START Records shown

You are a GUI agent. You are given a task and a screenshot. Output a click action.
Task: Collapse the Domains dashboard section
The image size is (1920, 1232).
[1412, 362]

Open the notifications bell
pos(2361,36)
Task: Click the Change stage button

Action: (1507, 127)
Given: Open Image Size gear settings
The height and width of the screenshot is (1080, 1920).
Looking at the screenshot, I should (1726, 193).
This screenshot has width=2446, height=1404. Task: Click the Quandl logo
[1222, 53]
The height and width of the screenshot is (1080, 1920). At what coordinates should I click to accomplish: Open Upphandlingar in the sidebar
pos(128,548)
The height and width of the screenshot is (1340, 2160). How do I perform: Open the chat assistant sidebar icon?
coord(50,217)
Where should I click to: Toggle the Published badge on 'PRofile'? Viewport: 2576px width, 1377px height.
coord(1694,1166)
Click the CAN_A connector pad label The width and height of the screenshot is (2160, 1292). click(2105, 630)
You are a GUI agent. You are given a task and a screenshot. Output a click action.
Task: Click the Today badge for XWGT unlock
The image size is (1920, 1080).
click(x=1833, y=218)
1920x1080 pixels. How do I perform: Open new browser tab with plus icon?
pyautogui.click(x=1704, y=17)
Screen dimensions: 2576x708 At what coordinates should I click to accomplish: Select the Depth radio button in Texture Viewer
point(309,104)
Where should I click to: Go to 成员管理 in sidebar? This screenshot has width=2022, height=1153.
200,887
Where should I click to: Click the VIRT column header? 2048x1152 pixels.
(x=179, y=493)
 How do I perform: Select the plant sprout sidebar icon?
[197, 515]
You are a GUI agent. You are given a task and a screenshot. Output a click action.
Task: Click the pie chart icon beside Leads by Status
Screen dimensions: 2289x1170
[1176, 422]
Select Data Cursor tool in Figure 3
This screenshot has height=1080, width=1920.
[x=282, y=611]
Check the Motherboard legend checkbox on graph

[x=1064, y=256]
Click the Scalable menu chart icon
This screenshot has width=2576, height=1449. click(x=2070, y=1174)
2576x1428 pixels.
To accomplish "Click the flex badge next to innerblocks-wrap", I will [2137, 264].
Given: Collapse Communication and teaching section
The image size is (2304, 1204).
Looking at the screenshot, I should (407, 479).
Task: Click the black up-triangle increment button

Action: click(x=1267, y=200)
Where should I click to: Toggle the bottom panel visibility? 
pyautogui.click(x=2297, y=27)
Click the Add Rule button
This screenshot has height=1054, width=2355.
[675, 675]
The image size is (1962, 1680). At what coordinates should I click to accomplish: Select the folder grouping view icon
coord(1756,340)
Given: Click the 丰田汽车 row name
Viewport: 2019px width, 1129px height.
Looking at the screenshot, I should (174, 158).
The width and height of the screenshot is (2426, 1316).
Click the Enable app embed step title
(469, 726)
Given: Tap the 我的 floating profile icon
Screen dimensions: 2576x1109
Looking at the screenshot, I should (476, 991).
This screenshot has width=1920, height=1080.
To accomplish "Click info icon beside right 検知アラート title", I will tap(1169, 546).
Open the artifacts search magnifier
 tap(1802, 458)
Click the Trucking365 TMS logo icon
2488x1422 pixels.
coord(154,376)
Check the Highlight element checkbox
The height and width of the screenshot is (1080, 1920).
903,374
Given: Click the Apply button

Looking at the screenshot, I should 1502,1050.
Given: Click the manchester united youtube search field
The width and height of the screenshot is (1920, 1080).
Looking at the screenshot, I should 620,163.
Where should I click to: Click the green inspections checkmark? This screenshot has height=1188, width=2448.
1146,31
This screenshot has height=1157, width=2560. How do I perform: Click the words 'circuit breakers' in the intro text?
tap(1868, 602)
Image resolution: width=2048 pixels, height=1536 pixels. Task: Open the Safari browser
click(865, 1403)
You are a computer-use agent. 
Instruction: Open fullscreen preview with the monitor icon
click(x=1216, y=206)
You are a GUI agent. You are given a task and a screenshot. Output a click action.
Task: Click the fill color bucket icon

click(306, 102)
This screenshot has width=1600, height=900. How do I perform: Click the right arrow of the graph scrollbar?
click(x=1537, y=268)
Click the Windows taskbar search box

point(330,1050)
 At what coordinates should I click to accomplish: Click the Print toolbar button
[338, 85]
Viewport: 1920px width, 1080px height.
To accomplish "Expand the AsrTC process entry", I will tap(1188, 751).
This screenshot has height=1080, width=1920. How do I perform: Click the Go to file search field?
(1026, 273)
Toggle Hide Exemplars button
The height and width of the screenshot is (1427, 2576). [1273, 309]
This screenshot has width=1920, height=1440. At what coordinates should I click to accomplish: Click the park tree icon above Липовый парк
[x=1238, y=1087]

END Records shown

▶ [How to complete this task] In the data above, find each line that has the word "beside" and copy it out.

▶ [The answer]
Task: Click the pie chart icon beside Leads by Status
To accomplish "Click info icon beside right 検知アラート title", I will tap(1169, 546).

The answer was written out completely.